Gelelim Limonata'ya. Limonata, Ali Atay'ın ilk yönetmenlik deneyimi. Ali Atay'a olan sevgimi ve filmin bana hissettirdiklerini bir kenara koyarak şunu söylemeliyim: Bu filmin ilk kez yönetmen koltuğuna oturmuş bir kişinin elinden çıktığı bir şekilde hissediliyor film seyredilirken. Küçük ayrıntılara çok önem verilmemesinden mi yoksa aslında bir sahne böyleyken öyle olması gerekiyormuş gibi hissettirmesinden mi bilmiyorum ama böyle bir duygu geçirdi bana. Bir de küçük ayrıntılar ve olumsuzluklardan bahsetmişken, Funda Eryiğit'in oyunculuğunu normalde beğenmeme rağmen bu filmde bir açıdan beni irite etti. Bu da herkes Makedonya aksanı ile Türkçe konuşurken Funda Eryiğit'in canlandırdığı Nihal karakterinin Makedonya'da büyüdüğü halde aradaki birkaç kelime dışında çok düzgün bir Türkçe ile konuşmasıydı. Ama olumsuzlukları daha fazla uzatmak istemiyor ve filmin bana hissettirdiği güzel duygulara ve olumlu yanlarına geçmek istiyorum.

Filmi izlerken yabancılaşma yaşamanız gerekmiyordu çünkü size katarsis yaşatacak herhangi bir öge bulunmuyor filmde ve bu kişisel olarak benim önemsediğim bir şey. Tabii ki bu noktada görüş ayrılığı yaşayacağım birçok kişi de olacaktır.
Film bittikten sonraysa direkt sokağa çıkmak ve yalnız kalmak gibi bir istek dolmuştu içime. Belki filmi sindirebilmek için sessizlik ve temiz havaya ihtiyaç duydum vakit kaybetmeden. Fakat ne yazık ki bağımsız sinemalardan çok AVM sinemaları ile çevrili olduğumuzdan ben de bir AVM sinemasına gitmiştim bugün. O nedenle bu isteğime yönelik hareket edemedim.
Film sırasında Serkan Keskin'in oyunculuğuna dikkat kesildim yine. Dedim acaba bu kez diğer karakterlerinden bir kırıntı görebilecek miyim? Yani buna resmen çabalamama rağmen yine görememiş olmak beni bir kez daha sevindirdi ve Keskin'in oyunculuğuna olan hayranlığımı bir kat daha arttırdı.
Ertan Saban'ı da yeni yeni tanıyan biri olarak burada da oyunculuğunu sevdim.

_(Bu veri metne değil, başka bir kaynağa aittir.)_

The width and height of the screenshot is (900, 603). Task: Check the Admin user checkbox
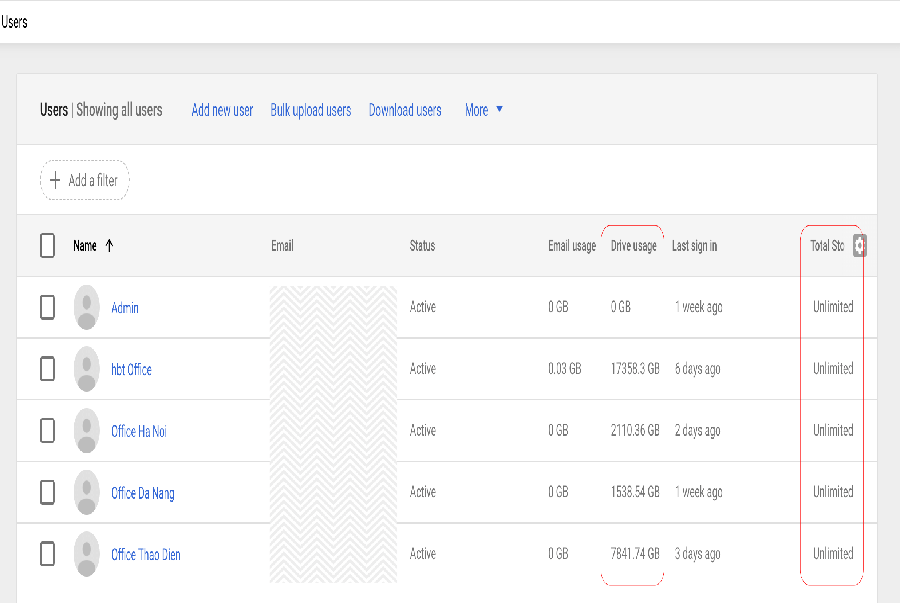tap(47, 307)
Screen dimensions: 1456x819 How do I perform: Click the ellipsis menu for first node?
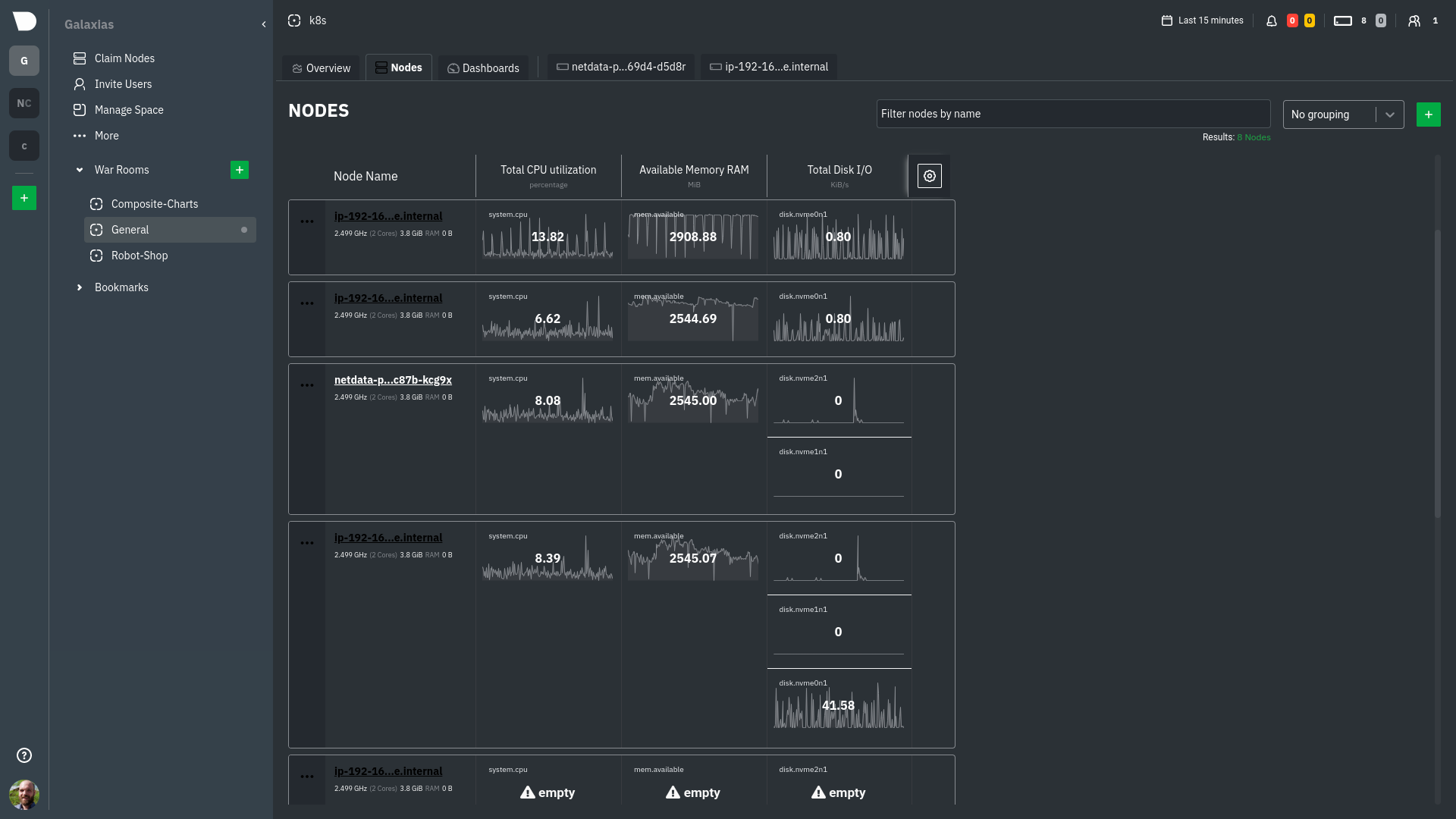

Genel olarak belki yol filmlerini de sevmemin bir etkisi olarak -ki Limonata bence yarı bir yol filmi de sayılabilir.- filmi izlerken kendimi huzurlu ve hayata bağlanmış hissettim. Ki aslında filmin dokusuna baktığınızda hayata dair o kadar da iç açıcı bir tablo sunmuyordu. Ama belki beni mutlu etmesinin sebebi hayatımın odağında insan olması ve bu filmde de her insanın içinde birden çok dünyanın gizli olduğunun bir kez daha hatırlatılmasıydı.

Filmden aklına gelen ilk üç sahne ne diye sorarsanız da şunları söylerim:

1- Sakip'in Selim'i gördüğü ilk an
2- Sakip'in baba evinde, babası öldükten sonraki öfke nöbeti
3- Selim İstanbul'a dönmek için otobüse bindiğinde Nihal'in hareketsiz bir şekilde ona bakakalması ve bakışmalar.

İşte bu kadar. Merakla Ali Atay'ın yeni filmlerine...

Not: Bir kadın olarak filmlerde kadın üzerinden edilen fazlaca küfürle karşılaşıyorum. Gerekli olmadığı sürece (gereklilikten kastım belki seyirciye gerçekliği geçirme çabasıdır ki bu başka şekilde de yapılabilir.) onlarla karşılaşmamayı dileyerek notumu da bitiriyorum.

20 Mart 2015 Cuma

Yalçın Tosun Söyleşisi (14.Kitap Ağacı Buluşması Değerlendirmem)

Merhaba,

Vermiş olduğum sözlere rağmen farkındayım ki çoktan görünmedim yine ortalıkta. Beni besleyen durumlar olsa da bu arada, yeniden bir söyleşi değerlendirmesi için buralardayım.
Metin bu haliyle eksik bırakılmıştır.